> **SET TASK A**:
Answer these questions from the production deployment page:
(i) What title is given to the FastAPI app?
(ii) Which HTTP method does the `/rag/input_schema` endpoint use?
(iii) What URL is passed to RemoteRunnable in the client-side code?
> **SET TASK B**: Transcribe the passage of the production deployment page starting with "Production Deployment" and going on through "LangChain applications production-ready.".

Production Deployment

The path from Jupyter notebook to production API is long. LangServe, FastAPI integration, streaming, error handling, and scaling — here you'll learn to deploy LangChain applications production-ready.

LangServe

LangServe turns any LangChain chain into a REST API:

from fastapi import FastAPI
from langserve import add_routes

app = FastAPI(title="Agent API")

add_routes(app, rag_chain, path="/rag")
add_routes(app, agent_chain, path="/agent")

Automatically Generated Endpoints

Endpoint	Method	Description
`/rag/invoke`	POST	Synchronous call
`/rag/stream`	POST	Server-Sent Events streaming
`/rag/batch`	POST	Batch processing
`/rag/input_schema`	GET	Input schema (JSON Schema)
`/rag/playground`	GET	Interactive playground

Streaming

Streaming is critical for good user experience. LangServe supports various streaming modes:

# Server-Side
from langserve import add_routes
add_routes(app, chain, path="/chat")

# Client-Side
from langserve import RemoteRunnable

remote = RemoteRunnable("http://localhost:8000/chat")
async for chunk in remote.astream({"question": "What is RAG?"}):
    print(chunk, end="", flush=True)

> **COLLECTED DATA**:
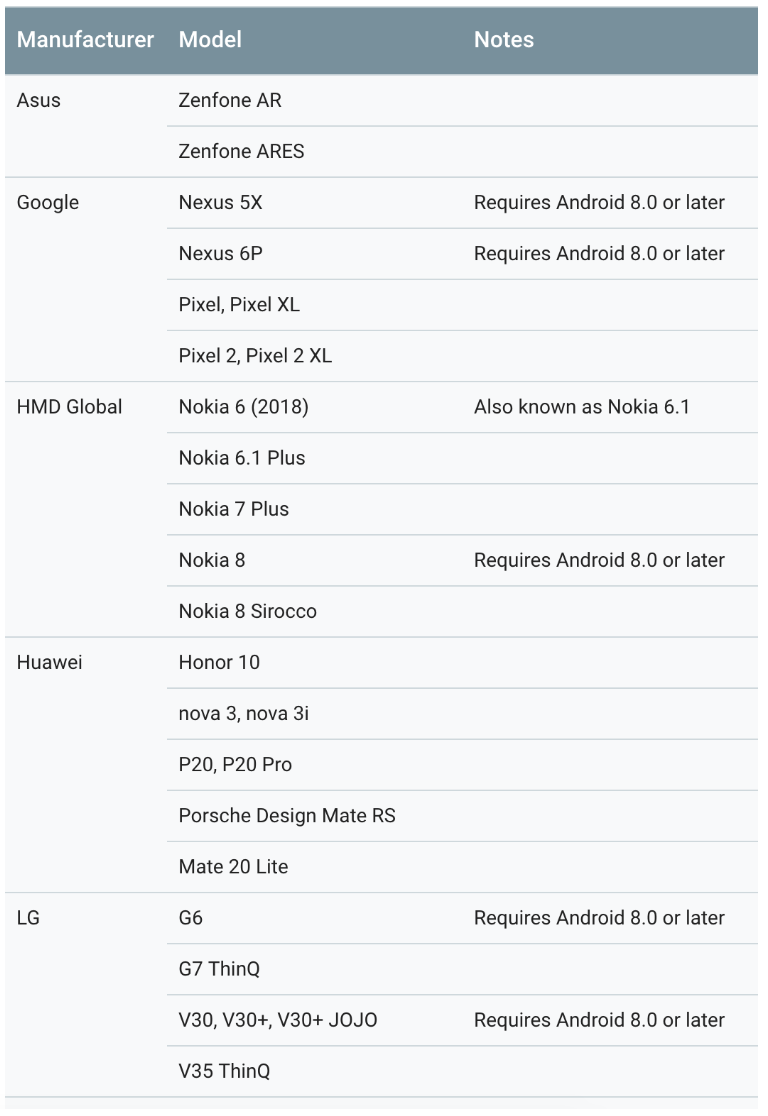
Task: Select the Pixel 2, Pixel 2 XL row
Action: (x=462, y=356)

> **FINAL ANSWER A**:
(i) Agent API
(ii) GET
(iii) http://localhost:8000/chat

> **FINAL ANSWER B**:
Production Deployment

The path from Jupyter notebook to production API is long. LangServe, FastAPI integration, streaming, error handling, and scaling — here you'll learn to deploy LangChain applications production-ready.